> [REQUIREMENT] When a line in the listing below contains the word "width", return a copy of that line.

> [RECORDS SHOWN]
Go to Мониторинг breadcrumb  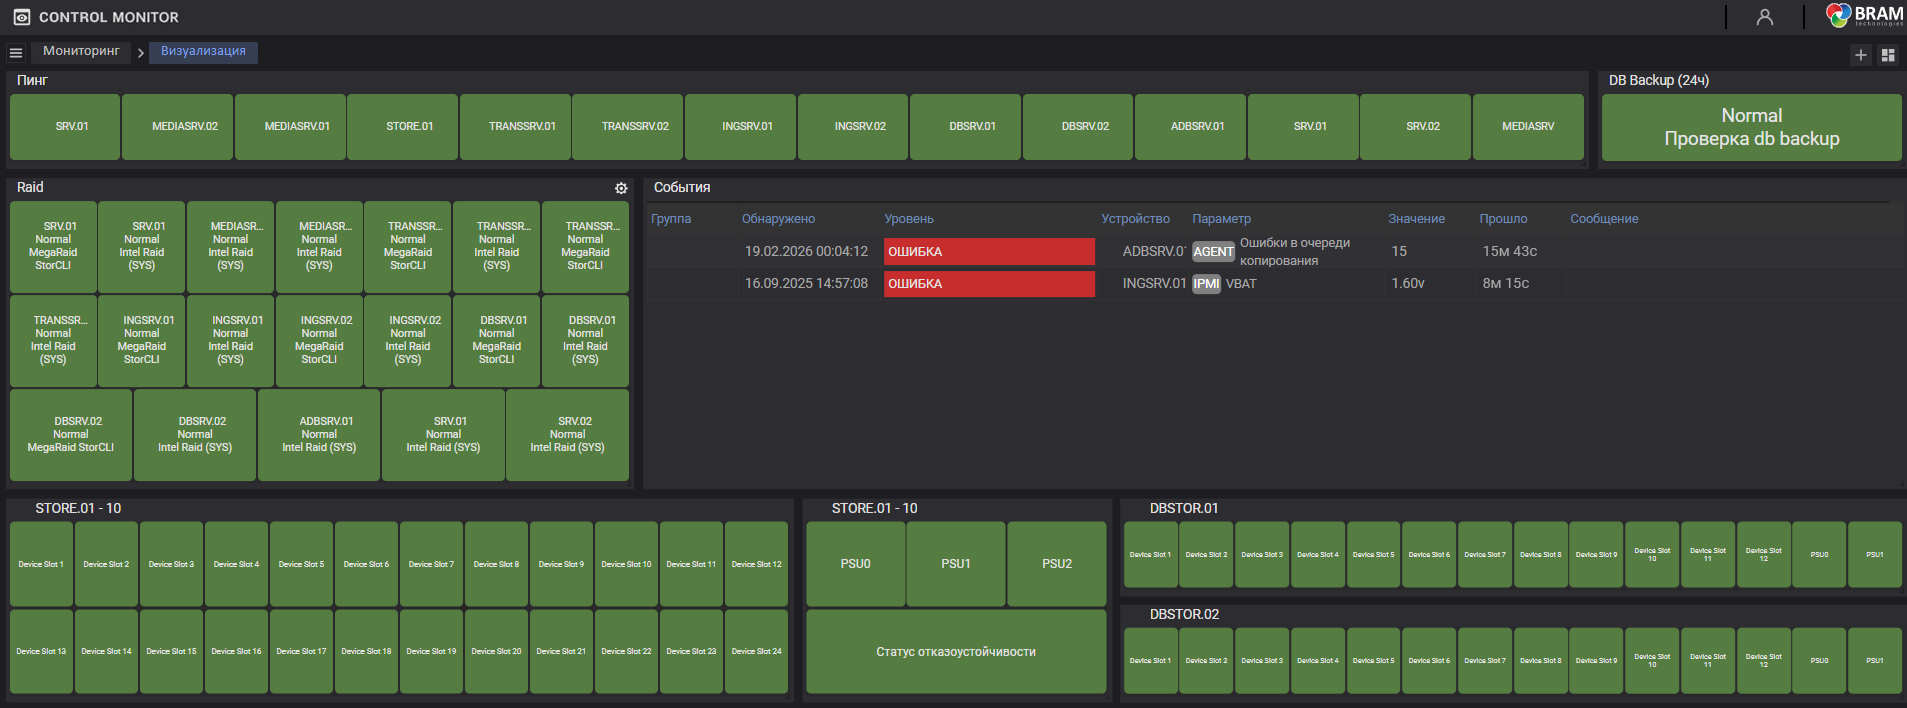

...

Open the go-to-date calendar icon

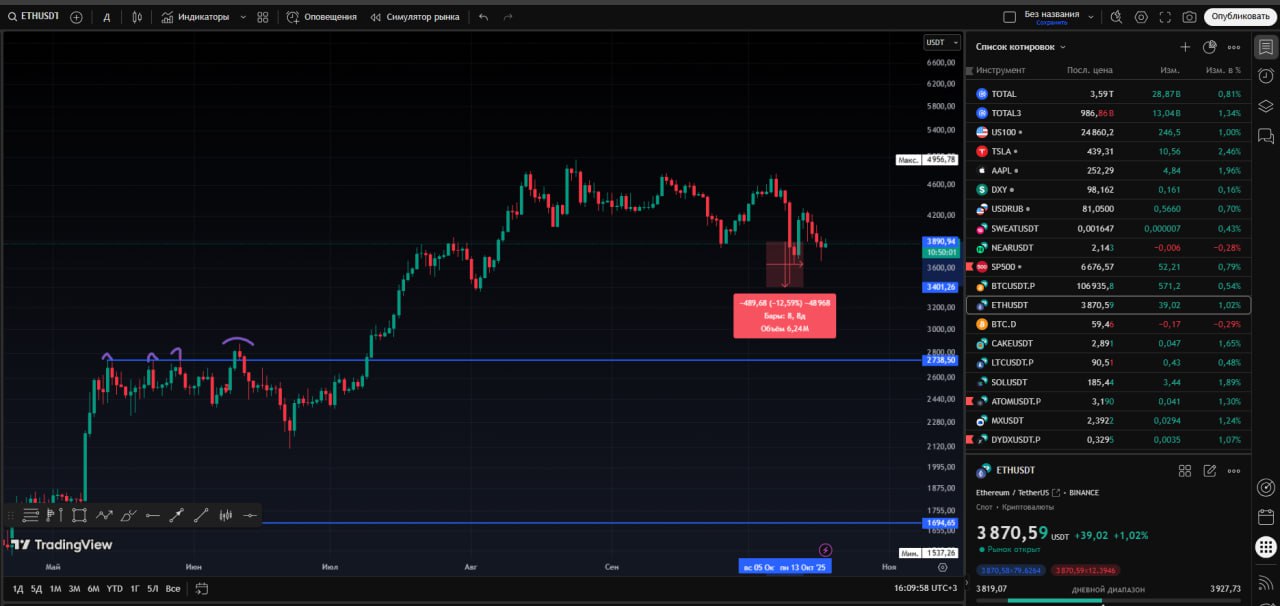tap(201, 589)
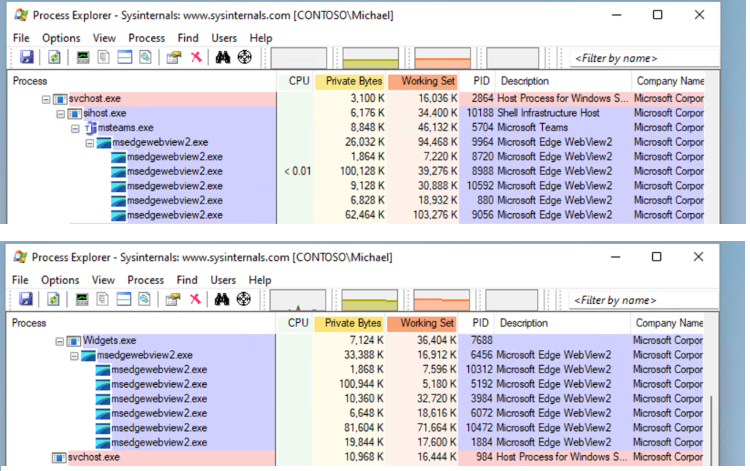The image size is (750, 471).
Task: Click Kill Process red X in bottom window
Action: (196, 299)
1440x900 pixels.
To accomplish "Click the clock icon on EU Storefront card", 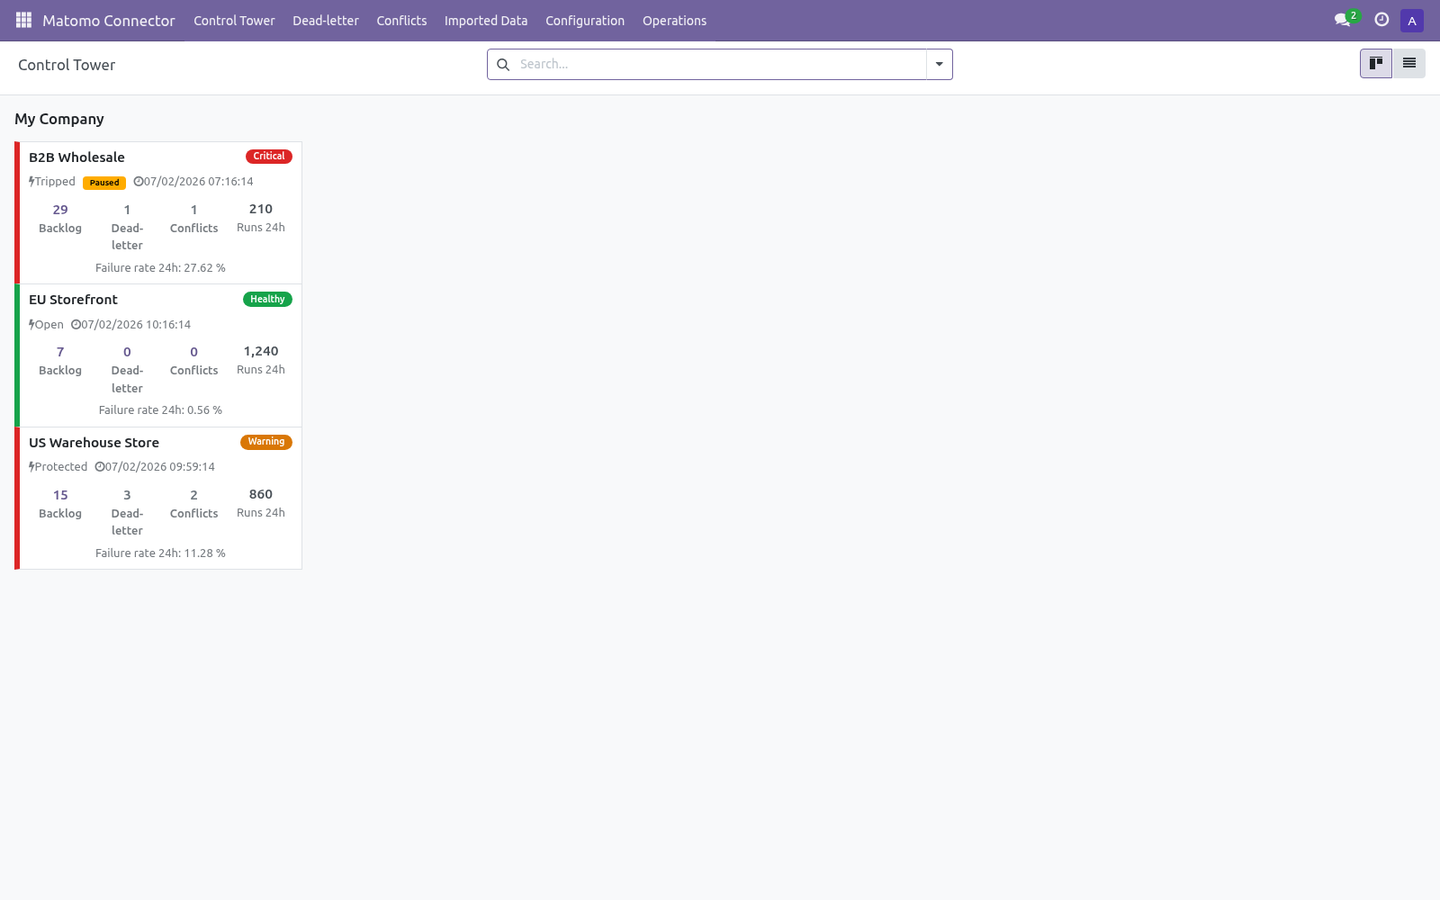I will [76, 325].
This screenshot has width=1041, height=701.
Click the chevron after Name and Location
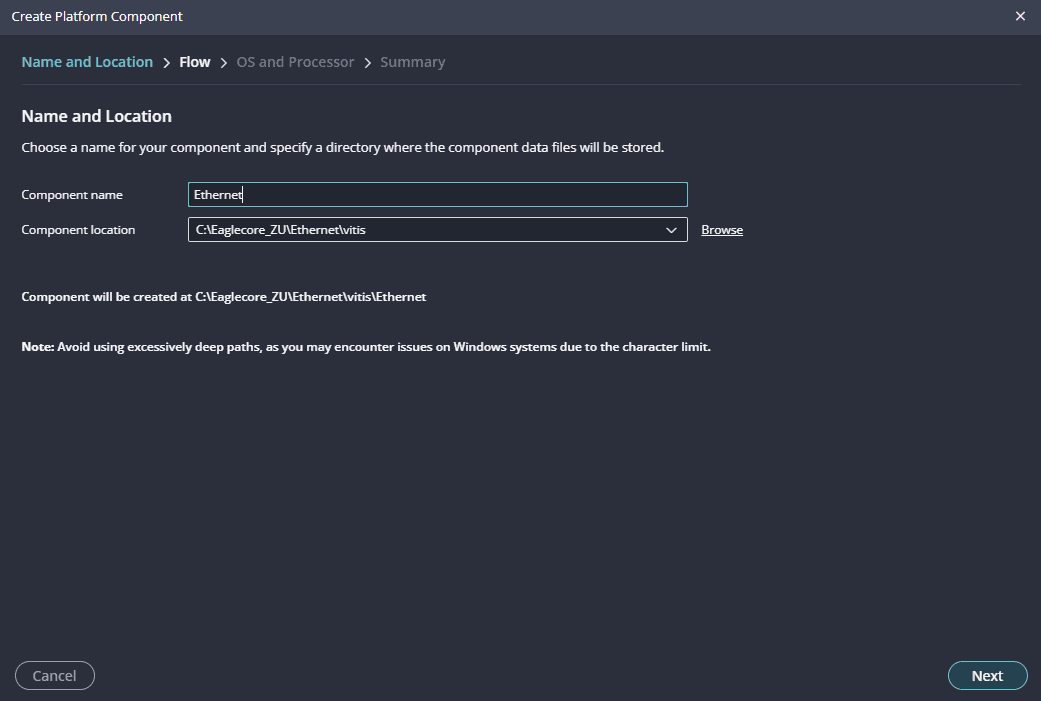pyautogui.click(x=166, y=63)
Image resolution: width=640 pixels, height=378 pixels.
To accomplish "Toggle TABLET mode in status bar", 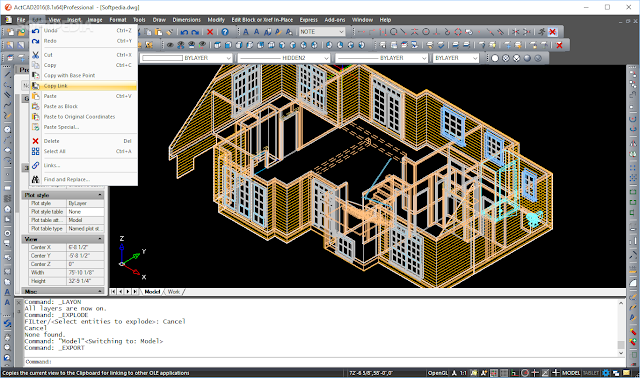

> [EXERCISE ANSWER]
This screenshot has width=1041, height=701.
Image resolution: width=640 pixels, height=378 pixels.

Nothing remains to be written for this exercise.